For this guest post I am happy to welcome my friend Daisy Letourneur, who you can find on twitter at @DaisyLetourneur.
Searching for Wii Fit Plus reviews, Google suggested I add “weight loss” because, obviously, that’s what a lot of people exercise for. I’m going to save you a search : Wii Fit + will not make you lose weight, certainly not in any lasting way at least.
As pointed out by Iain in his review of the original game, Wii Fit is all about wellness, well being, equilibrium… all things that in a fatphobic society, are associated with purging your body of “excess fat”. Even if Nintendo had tried its hardest to be fat positive, it could not have stopped people from making that association. Wii Fit + was an opportunity to correct that course but it was 2009, and the whole game was built around a weighing scale. Of course Nintendo leaned on the diet culture aspect.

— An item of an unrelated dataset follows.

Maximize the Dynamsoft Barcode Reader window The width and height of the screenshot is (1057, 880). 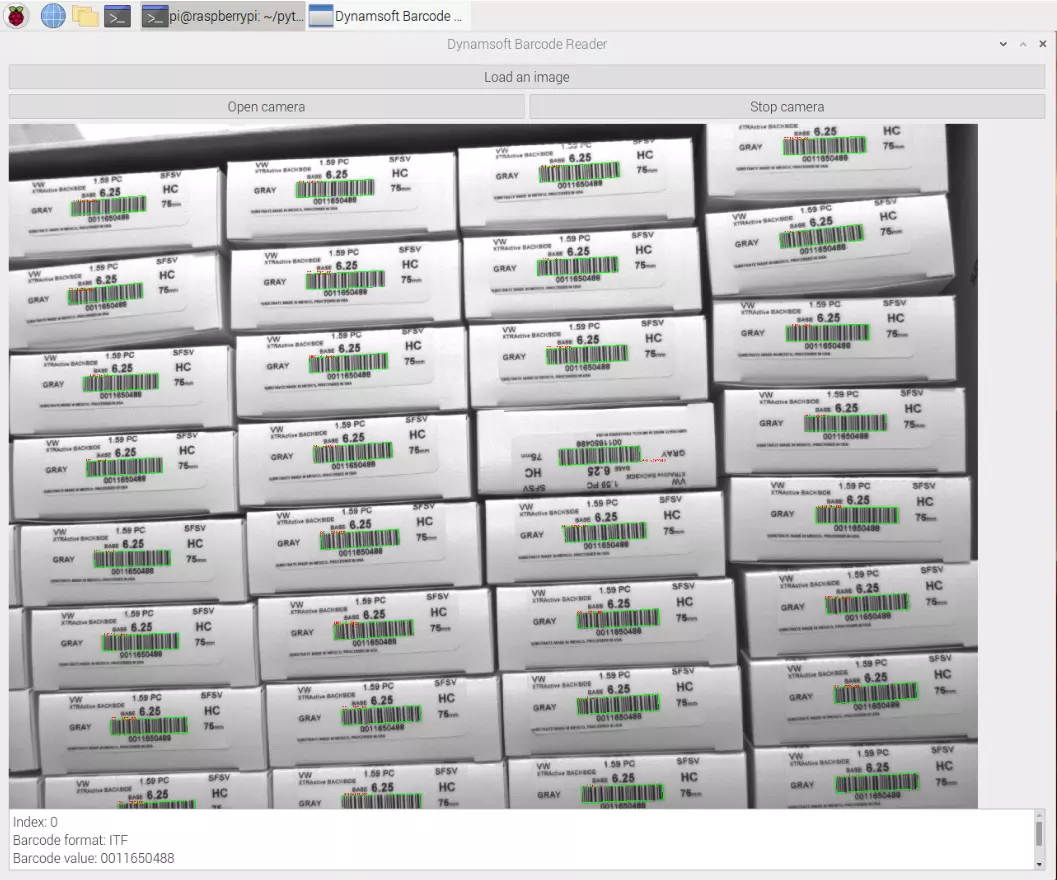tap(1023, 44)
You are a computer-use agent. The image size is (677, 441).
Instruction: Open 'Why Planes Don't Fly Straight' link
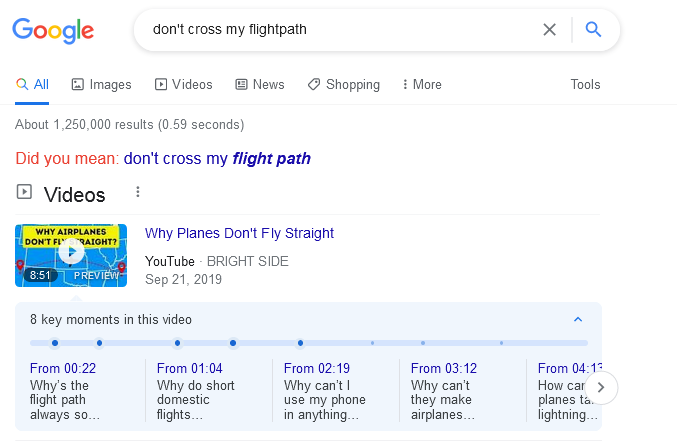(x=239, y=234)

One of the main new features earning this game its “+” is basically being more calorie obsessed. The game still starts by calculating your BMI (an extremely flawed indicator) and fattening or slimming up your Mii accordingly. You then enter a daily calorie burning goal that is supposed to help you lose weight (you don’t lose weight by burning calories) and every in-game activity ends with a count towards that goal (which is meaningless). I may sound mad at all of this. Because I am.
I’ve never exercised regularly. Never for more than a few weeks at a time. I thank school for turning fun sportive activities into a gruelling humiliation exercise for me. I was never the best at anything, probably in part because I’m on the autistic spectrum and have poor coordination. I’ve also always been a slow runner. Those things I tried to compensate for in EPS (“éducation physique et sportive”, the French PE) by being good natured about it and never giving up. I may have been the last one of my class, or even sometimes the whole school, to finish a particularly long run, but I did finish it even when other classmates had given up and everyone was waiting for me, encouraging me to give up. I did my best, I suffered graciously, in scenes that could have been inspiring in a movie. In real life it got me passing grades from some of the most generous teachers and mockery from others. Needless to say I developed a rather conflicted relationship to exercising and the whole sports thing, a mix of defiance and shame, mostly.
Wii Fit and its sequel could have been great for me, because I could use it at home, away from prying eyes, not afraid of being mocked when I struggled with basic steps sessions the moment they incorporated handclaps (I remember giving up the handclap part). It could have been, finally, sports with no shame! But the game was so focused on calories burning, telling you the food equivalent at the end of every exercise, it brought the shame back in for me.
I’ve never been fat, but I was overweight according to BMI standards and I’ve experienced a bit of fat shaming from my family and doctors through the years. I didn’t need the game reminding me. So I ended up dropping my routine after maybe a couple months of Wii Fit + use. I may have used it even less than the original game even though it is, in some senses, better, because it’s largely more of the same. I’m pretty sure I didn’t lose any weight.
There are a lot of ways the game improves on its predecessor, most appreciably by updating the user interface so that exercising everyday does not mean so much navigating through the same cumbersome menus, which, when you played the game with DVD loading times, was an incredible bore. It’s still not seamless but it’s much better. You also get a lot of new games and activities, a few new yoga positions. What you don’t get is a cure for fat. You get the opposite of that.
Nowadays Nintendo’s exergaming solution is Ring Fit Adventure. It’s actually built on an exercise tool, not a weighing one, and it’s much healthier in a lot of ways. I have to admit I barely used it, even though I got it while confined in my apartment in 2020, I mostly let my then 4 year old go wild with it, spending all the excess energy he would otherwise have been hard pressed doing in such a small space. It was basically his first video game, motion controls being much easier for him then than a traditional controller.
Back then the game saved my life as a single mother in a small apartment. And I know if I didn’t use the game much myself it’s probably because that kid already took most of my energy, but there’s still that little voice telling me that I’m just lazy. What a shame.